We’re likely to be several hundred shipping containers short of what we need to keep shelves stocked in December, he reckons.

And by then all the good stuff will be gone.

“If you see it buy it,” he told Good Morning Scotland.

“Because you will be disappointed otherwise.”

Well that’s nice isn’t it?

Tell me when we’re supposed to fit in complaining about the commercialisation of Halloween – neeps! guising! – if we’re all running around acting out Squid Game over the last Polly Pocket Rainbow Funland Theme Park?

Grab it while you can, but it’ll cost you

A pal I meet out dog walking works for one of the big supermarkets.

They’re putting their Christmas stock out now, he says. And they’re charging through the roof for it.

Aldi are selling 1,500 turkeys a day. Marks and Spencer say sales of frozen festive food are up by 500%.

The Daily Mail is advising its readers on ‘The foods you can freeze NOW to get ready for Christmas’.

Amazon is at it too.

An internal document seen by The Independent has revealed the online giant will push customers to shop in November, instead of the usual peak in mid-December, to avoid any disappointment.

“It’s hard to overestimate the level of supply disruption we’re facing, even with our resources,” a source said.

“It’s going to be a long, painful road to a new normal.”

Wake me up in January please.

Simple memories of Christmas past

It’s a long way from last winter.

Remember? When we were cancelling Christmas due to Covid rather than empty shelves.

I remember people speculating that we’d maybe all rediscover the simple pleasures of Yuletides of yore.

No splashing out on huge family gatherings with all the trimmings.

No squeezing ourselves into new sparkly frocks for the office do.

Freed from the treadmill of conspicuous spending we’d realise what really matters is not the latest must-have gadget, but the people we were missing.

Maybe that’s what the retailers are really worried about.

 

As we saw with petrol last month and loo roll last spring, there’s nothing like a warning about panic buying to get the panic buyers out in force.

Keep calm and ca’ canny this Christmas

Now I’m not one of those people who likes to bang on about how life was better when all we got was an apple and an orange and a shiny half crown at the bottom of our stockings.

I’ve overspent plenty at Christmas in the past.

And I know my parents knocked their pans in to earn the cash to put the presents under our Christmas tree.

And I’m grateful.

But honestly, they’re not the things I remember.

I loved that Sindy horse.

I do remember the year my cat chomped through the tin foil as the turkey was resting on the freezer. Mum turned it upside down to carve it and said it was a thing. She’d seen it on Delia.

I remember the year my dad broke his ankle rushing to get the cattle fed on Christmas Eve and didn’t let on until Boxing Day that he was in quite a lot of pain actually because he didn’t want to spoil everyone’s fun.

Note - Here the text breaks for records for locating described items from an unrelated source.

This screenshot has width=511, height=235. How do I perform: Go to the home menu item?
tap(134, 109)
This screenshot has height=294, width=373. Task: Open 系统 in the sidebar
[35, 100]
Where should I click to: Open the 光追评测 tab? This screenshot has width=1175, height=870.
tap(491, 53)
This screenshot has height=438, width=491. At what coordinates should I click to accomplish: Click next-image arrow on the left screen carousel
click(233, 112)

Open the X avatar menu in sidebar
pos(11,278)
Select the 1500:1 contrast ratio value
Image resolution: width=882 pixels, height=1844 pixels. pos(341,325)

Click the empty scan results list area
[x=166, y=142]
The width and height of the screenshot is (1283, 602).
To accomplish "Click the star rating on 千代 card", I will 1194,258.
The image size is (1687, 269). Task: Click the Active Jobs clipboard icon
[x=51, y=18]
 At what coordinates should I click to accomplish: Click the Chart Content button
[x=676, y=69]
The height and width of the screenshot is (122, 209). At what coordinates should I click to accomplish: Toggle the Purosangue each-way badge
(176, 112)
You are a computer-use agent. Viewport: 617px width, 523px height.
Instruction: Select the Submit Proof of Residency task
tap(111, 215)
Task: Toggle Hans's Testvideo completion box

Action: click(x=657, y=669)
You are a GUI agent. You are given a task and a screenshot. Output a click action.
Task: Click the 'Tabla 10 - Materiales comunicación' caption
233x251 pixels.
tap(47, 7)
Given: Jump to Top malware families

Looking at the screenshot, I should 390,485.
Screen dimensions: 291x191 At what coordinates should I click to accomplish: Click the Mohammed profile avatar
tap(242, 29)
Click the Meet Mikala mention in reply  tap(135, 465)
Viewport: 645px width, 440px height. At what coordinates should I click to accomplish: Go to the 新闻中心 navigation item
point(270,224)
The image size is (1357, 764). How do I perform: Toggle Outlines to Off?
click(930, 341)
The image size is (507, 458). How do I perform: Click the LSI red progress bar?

Covid kept us apart last year. But my mum still cooked Christmas dinner and he spent December 24 driving Tupperware boxes around Perthshire so her bairns, now aged coughty-four and coughty-two, wouldn’t go hungry.

They’re the reasons I hope we’ll get to be round the same table again this year.

And that’s honestly all I want for Christmas.

Who’ll pay for panic buying?

And that’s easy for me to say.

I don’t have to contend with demanding toddlers soaking up the adverts on the telly and doing whatever the 2021 equivalent of circling things in the Marshall Ward catalogue is.

It’s human nature to want to spoil the people we love and shower them with things that prove it.

God knows we all deserve a good time after the last year and a half.

But there’ll be folk heading out to the shops this weekend so they can stock up while they can, before all the best stuff is gone.

Maybe they’ll be sticking it on the credit card and never mind if there’s job insecurity, inflation or any number of uncertainties looming over their horizon in 2022.

I hope they get what they want. I hope it’s worth all the panic. But somehow I doubt it.